“I’m looking forward to helping other families and really hope they will feel supported… I wish I had had this help available when Kayden was diagnosed.”
Valerie Trayner from Edinburgh, tells the story of her 13-year-old son Kayden, who has CLN3 Batten disease, and talks of how she is training to be a peer befriender as part of the new BDFA Batten Befrienders programme.
Before Kayden was diagnosed a friend said to me, “Stick with your gut – keep fighting to get a diagnosis.” I’m so pleased she did as I was at that stage where I was wondering if I was making it all up and felt my husband and I were the only ones who were seeing the changes in Kayden. Every day I was having to speak to the teacher about his behaviour and I knew he wasn’t a bad boy – this just wasn’t him. He needed to have all our attention and wanted adults’ attention in particular. Kayden would put his hand up in class but forget what he wanted to say or ask something completely different to what the teacher had just been talking about. I really didn’t think it was ADD but I didn’t know what was going on. My husband and I asked each other, “Why is Kayden not looking at us, why is he looking over us?”
The hardest part was going back and forth to the doctors, teachers and opticians and none of them could give me any answers. I had to try and put the pieces together myself at home. Once we heard from the Eye Pavilion (a specialist eye treatment centre) that Kayden couldn’t see out of his right eye the first piece of the puzzle was put into place. Now we were put on some sort of track and we were referred onto the next professional which helped so much as we didn’t have to keep constantly fighting everyone to find out more.
For me, my worst case scenario was that Kayden was going to go blind. When they started talking about genetics I couldn’t understand how someone starts just losing their vision when the rest of the family were ok.
Following the Batten diagnosis there were suddenly a lot more professionals involved and then we had to fight to get suitable housing that could be adapted to Kayden’s needs. Six weeks later we decided to go to the BDFA conference and it was here that we heard about genetic testing for family members and siblings. At this point Kayden’s younger brother Kodie, who was three at the time, hadn’t been tested. Kayden was six-years-old when he first showed symptoms so it was a huge relief a few months later when we found out that Kodie was Battens-free.
A new world
Vision and behaviour were the initial problems as they were deteriorating so fast. Thankfully Kayden’s mobility was still good and he was still scrambling all over the climbing frame which frightened me with his lack of vision – but Kayden wasn’t worried! A professional from the Guide Dogs Association came and gave us advice about how to adapt to the lack of vision – he showed us how to know when to cross the roads by touching the spinning button underneath the lights at the crossings.

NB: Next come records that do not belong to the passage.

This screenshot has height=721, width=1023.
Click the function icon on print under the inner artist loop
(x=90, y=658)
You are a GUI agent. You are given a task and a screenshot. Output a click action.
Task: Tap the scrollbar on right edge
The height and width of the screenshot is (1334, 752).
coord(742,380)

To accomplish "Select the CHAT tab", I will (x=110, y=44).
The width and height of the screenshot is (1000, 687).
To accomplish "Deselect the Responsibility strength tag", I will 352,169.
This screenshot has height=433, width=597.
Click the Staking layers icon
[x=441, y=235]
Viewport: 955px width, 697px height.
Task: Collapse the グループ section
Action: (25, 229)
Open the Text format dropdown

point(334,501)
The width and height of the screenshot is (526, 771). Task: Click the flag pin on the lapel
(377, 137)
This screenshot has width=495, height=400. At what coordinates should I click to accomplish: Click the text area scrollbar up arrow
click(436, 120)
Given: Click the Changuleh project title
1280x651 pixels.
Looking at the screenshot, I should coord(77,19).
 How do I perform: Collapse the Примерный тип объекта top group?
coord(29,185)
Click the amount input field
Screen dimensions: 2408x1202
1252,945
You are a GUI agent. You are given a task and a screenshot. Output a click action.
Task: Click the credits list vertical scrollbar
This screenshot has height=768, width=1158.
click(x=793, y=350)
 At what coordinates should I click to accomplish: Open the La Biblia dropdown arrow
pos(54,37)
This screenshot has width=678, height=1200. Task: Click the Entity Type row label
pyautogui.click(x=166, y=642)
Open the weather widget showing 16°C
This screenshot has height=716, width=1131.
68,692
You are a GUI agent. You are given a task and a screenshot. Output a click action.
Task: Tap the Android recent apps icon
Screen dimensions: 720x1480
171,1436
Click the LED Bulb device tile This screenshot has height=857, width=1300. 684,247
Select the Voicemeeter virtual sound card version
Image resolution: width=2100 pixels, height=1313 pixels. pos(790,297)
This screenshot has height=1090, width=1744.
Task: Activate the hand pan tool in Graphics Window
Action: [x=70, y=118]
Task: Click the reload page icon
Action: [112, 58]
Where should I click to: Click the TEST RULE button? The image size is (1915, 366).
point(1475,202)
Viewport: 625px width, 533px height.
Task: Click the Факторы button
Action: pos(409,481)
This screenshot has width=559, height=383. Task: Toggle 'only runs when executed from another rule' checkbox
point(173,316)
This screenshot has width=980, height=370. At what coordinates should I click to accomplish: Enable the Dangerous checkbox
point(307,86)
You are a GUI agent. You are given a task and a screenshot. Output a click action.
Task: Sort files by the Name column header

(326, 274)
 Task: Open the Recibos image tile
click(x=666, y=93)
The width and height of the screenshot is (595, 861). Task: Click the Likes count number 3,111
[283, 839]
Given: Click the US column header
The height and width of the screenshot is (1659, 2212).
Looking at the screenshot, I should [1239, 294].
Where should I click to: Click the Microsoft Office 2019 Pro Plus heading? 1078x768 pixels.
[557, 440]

We found that places aren’t disability friendly and the world we knew before diagnosis was not the same as the world we are in now. We had to let Kayden lead us and let us know how to adapt to this new world. We had to constantly be one step ahead.
Batten disease is a horrible disease, it’s hard and the unknown is so challenging. It has changed me as a person. I understand things a lot more and it has been eye-opening. Before diagnosis I always said I never wanted to be a carer and it is hard being given a carer role that I never applied for, to have to navigate the system and to have to fight for so much.
It is very hard when you feel you’ve finally got to grips with one area and you have a plan for how you’re going to deal with it all and then the next challenge arrives. There is constant change and learning. Sometimes I question myself and ask, “Do I even know what I’m dealing with? Do I really understand this?” It’s hard explaining to people what Batten disease is. You actually have to go to the dark places to emphasise to friends and family the extent and seriousness of the disease and all the losses that occur at each stage. You wouldn’t see all this just by looking at Kayden. Just the other day a friend told me she didn’t even realise Kayden is blind! Kayden now uses a wheelchair but can walk around if he’s assisted.
We are now six years into our Battens journey and life is good – we manage and we’re at a more settled stage. We take things day-by-day or even hour-by-hour some days. Life is still fun, Kayden is still the Kayden we know. He’s still a joy, he’s still full of fun and humour. The other day we were on the bus and a stranger said to Kayden, “You’re a superstar – you’re a superhero!” Even strangers can really tell how special he is. All the staff at school love him.
I’m currently training to be a parent Peer Befriender for the BDFA and am really enjoying the course. It is really important to me to do this training and have something ‘just for me’ that I can work towards and that works around caring for Kayden and looking after my other children. It’s also a great place to build relationships with other parents and can be so informative about Batten disease too.
I’m looking forward to being able to help other families and really hope they will feel supported by the Peer Befriending programme. I hope that families using the service will find relief in off-loading to someone who does understand something of what they’re going through. I wish I had had this help available when Kayden was diagnosed.